CHAPTER LII.

AN OPIUM EATER.

Almost at the next door from me was an opium eater. He, like the female whose case was described in the preceding chapter, was not far from three score and ten, and was of industrious and, in many respects, temperate habits. And yet he was one of the most inveterate and abandoned voluntary slaves to the drug opium I have ever seen. He had used it largely thirty years.

His case is the more singular from the fact that he became enslaved to it so very early. To use opium or laudanum at the present day, I grant is no uncommon occurrence. We may often find six, eight, or ten opium takers in a single township, if not a single village, or even a single neighborhood; and the number is rapidly increasing. Opium has not that offensive appearance to many that tobacco has, and a much larger amount of stimulus may be kept in a very small space, perhaps in the very corner of the smallest pocket.

Another circumstance which rendered the case of my opium-taking neighbor somewhat striking, was his usual good health. I say, here, usual, for there were exceptions which will appear presently. Yet though he was nearly threescore and ten, this man had, while under the influence of his accustomed stimulus, as much elasticity and nearly as much strength as most men of thirty.

How could this happen, you will naturally ask, if opium is such a deadly narcotic as some medical men proclaim it to be? How can a person, male or female, begin its use at forty and continue it to seventy years of age, and yet be, for the most part, strong and healthy?

In the first place, we must remember the force of habit. We have seen how it is with alcoholic drinks and tobacco. I might tell you how it is with arsenic, which is beginning to be taken, it is said, by men and horses, both in the old world and the new. I might even give you the story of Mithridates, king of Pontus, who is said to have so accustomed himself to hemlock,—the most deadly poison of his time,—that in any ordinary dose, it would not affect him injuriously, or, at least, would not do so immediately.

We must remember, in the second place, the active, industrious habits of this patient—of which, however, I have already spoken. He who is always or almost always in the open air, is less likely to suffer from the use of extra stimulants, and the penalty when it does fall on his head, is much more likely to be deferred, than in the case of the sedentary and inactive. He was so hardy and withal so bold, that in the summer season he sometimes slept in the open air, under a tree.

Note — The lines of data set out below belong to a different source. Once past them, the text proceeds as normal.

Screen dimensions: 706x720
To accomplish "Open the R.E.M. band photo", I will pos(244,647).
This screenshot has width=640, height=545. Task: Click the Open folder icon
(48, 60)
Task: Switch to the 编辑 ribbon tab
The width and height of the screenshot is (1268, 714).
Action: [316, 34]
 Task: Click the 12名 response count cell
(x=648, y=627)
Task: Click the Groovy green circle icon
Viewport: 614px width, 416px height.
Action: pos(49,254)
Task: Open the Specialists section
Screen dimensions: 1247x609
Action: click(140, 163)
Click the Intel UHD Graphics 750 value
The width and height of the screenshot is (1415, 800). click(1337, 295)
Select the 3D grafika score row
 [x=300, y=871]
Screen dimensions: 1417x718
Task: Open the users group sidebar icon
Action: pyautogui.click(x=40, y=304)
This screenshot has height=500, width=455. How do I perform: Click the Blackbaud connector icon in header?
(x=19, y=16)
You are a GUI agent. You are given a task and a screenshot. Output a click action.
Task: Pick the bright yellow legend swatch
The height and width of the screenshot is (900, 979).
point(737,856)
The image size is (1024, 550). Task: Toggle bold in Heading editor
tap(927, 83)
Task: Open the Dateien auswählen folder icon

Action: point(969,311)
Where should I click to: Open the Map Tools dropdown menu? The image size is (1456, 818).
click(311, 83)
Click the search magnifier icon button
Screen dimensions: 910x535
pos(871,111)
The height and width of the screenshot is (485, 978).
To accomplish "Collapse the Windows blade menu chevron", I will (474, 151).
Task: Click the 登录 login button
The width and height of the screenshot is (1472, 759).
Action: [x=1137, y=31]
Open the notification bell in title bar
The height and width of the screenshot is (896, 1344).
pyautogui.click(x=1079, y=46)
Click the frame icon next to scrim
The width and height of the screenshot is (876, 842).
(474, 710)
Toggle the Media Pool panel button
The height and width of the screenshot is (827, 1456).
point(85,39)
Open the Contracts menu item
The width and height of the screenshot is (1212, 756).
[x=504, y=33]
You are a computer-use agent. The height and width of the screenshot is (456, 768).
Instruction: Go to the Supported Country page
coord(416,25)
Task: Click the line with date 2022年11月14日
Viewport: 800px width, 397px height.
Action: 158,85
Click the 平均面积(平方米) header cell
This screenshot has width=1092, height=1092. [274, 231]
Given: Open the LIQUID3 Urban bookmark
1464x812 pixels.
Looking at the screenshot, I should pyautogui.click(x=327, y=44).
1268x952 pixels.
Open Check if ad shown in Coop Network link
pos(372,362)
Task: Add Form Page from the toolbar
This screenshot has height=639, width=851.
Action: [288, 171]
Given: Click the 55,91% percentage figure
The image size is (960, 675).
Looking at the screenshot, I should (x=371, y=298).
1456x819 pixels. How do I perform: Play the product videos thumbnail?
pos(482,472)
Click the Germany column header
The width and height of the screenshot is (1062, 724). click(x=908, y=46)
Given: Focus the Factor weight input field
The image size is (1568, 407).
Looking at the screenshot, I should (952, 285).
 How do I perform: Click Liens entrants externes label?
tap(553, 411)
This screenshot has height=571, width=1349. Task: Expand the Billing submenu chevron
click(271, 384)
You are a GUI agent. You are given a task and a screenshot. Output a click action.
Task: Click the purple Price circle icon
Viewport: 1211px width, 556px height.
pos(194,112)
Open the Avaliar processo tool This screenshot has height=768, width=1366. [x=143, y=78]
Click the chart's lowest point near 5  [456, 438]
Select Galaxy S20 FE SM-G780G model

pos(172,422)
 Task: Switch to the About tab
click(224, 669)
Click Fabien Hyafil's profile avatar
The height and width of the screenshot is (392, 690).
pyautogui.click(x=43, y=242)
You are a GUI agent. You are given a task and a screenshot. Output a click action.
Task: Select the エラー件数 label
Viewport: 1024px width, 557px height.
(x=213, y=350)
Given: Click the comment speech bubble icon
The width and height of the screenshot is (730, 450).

But, thirdly, he was descended from a very long-lived race or family. His father died at the age of ninety-seven. At the time of his decease he had been the progenitor of nineteen children, one hundred and five grandchildren, one hundred and fifty-five great grandchildren, and four of the fifth generation,—a posterity amounting in all, to two hundred and eighty-three. And what is most marvellous, nearly all of them were at that very moment living. In truth, he had several sons and daughters already between the ages of sixty-five and eighty. There was one of the brotherhood, whom I had seen, nearly eighty, and yet as active and elastic as the opium eater of seventy.